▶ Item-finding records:

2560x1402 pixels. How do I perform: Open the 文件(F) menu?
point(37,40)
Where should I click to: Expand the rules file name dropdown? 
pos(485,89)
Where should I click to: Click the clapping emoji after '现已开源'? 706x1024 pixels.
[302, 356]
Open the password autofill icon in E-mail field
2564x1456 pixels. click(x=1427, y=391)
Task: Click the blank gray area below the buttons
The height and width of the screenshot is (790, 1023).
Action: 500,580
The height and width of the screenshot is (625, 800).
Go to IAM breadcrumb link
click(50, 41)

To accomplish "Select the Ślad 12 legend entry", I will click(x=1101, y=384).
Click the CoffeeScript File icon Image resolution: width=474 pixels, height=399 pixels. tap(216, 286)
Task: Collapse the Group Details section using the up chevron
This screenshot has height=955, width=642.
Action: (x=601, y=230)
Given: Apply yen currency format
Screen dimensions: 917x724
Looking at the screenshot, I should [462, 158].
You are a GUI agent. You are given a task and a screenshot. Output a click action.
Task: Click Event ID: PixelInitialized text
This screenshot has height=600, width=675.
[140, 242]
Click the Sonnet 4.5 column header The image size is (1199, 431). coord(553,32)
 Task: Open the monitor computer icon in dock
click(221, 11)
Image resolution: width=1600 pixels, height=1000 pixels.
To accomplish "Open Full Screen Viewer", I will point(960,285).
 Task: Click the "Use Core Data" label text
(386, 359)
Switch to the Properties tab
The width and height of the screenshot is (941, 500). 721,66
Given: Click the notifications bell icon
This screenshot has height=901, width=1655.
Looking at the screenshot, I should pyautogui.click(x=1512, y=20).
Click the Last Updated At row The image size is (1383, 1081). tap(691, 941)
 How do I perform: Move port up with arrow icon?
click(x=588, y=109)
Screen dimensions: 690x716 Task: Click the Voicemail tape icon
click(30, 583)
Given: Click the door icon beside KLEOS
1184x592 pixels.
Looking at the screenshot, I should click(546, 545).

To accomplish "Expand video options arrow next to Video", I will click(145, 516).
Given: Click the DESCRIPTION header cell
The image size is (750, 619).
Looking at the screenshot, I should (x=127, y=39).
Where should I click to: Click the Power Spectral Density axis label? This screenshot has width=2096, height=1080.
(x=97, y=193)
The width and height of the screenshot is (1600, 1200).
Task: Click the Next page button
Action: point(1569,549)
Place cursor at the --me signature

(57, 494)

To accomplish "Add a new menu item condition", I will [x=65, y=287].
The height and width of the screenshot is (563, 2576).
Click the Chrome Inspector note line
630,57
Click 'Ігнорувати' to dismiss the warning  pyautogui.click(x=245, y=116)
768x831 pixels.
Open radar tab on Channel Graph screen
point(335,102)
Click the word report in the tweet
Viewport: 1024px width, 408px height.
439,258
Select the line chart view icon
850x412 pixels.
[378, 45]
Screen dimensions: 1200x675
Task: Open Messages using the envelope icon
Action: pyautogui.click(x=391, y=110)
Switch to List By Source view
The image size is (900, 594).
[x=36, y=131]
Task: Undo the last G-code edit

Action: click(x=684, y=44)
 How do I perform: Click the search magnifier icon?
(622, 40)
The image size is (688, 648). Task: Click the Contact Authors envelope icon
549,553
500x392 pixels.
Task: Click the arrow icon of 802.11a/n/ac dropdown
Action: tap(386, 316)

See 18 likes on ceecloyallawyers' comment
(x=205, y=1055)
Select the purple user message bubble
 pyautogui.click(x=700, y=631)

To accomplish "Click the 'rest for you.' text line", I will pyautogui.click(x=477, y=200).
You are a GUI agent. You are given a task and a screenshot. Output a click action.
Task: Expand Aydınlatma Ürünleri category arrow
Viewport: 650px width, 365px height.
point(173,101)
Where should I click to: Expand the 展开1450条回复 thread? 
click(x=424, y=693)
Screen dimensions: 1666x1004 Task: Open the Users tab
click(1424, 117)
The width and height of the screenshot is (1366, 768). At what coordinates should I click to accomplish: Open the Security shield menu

▶ WHAT TO WORK ON:
Copy the lines above, from the first one through the line containing "Looking at the screenshot, I should [462, 158].", and replace "Task" with "Goal". Change nothing else.

▶ PROBLEM SOLUTION:
2560x1402 pixels. How do I perform: Open the 文件(F) menu?
point(37,40)
Where should I click to: Expand the rules file name dropdown? 
pos(485,89)
Where should I click to: Click the clapping emoji after '现已开源'? 706x1024 pixels.
[302, 356]
Open the password autofill icon in E-mail field
2564x1456 pixels. click(x=1427, y=391)
Goal: Click the blank gray area below the buttons
The height and width of the screenshot is (790, 1023).
Action: 500,580
The height and width of the screenshot is (625, 800).
Go to IAM breadcrumb link
click(50, 41)

To accomplish "Select the Ślad 12 legend entry", I will click(x=1101, y=384).
Click the CoffeeScript File icon Image resolution: width=474 pixels, height=399 pixels. tap(216, 286)
Goal: Collapse the Group Details section using the up chevron
This screenshot has height=955, width=642.
Action: (x=601, y=230)
Given: Apply yen currency format
Screen dimensions: 917x724
Looking at the screenshot, I should [462, 158].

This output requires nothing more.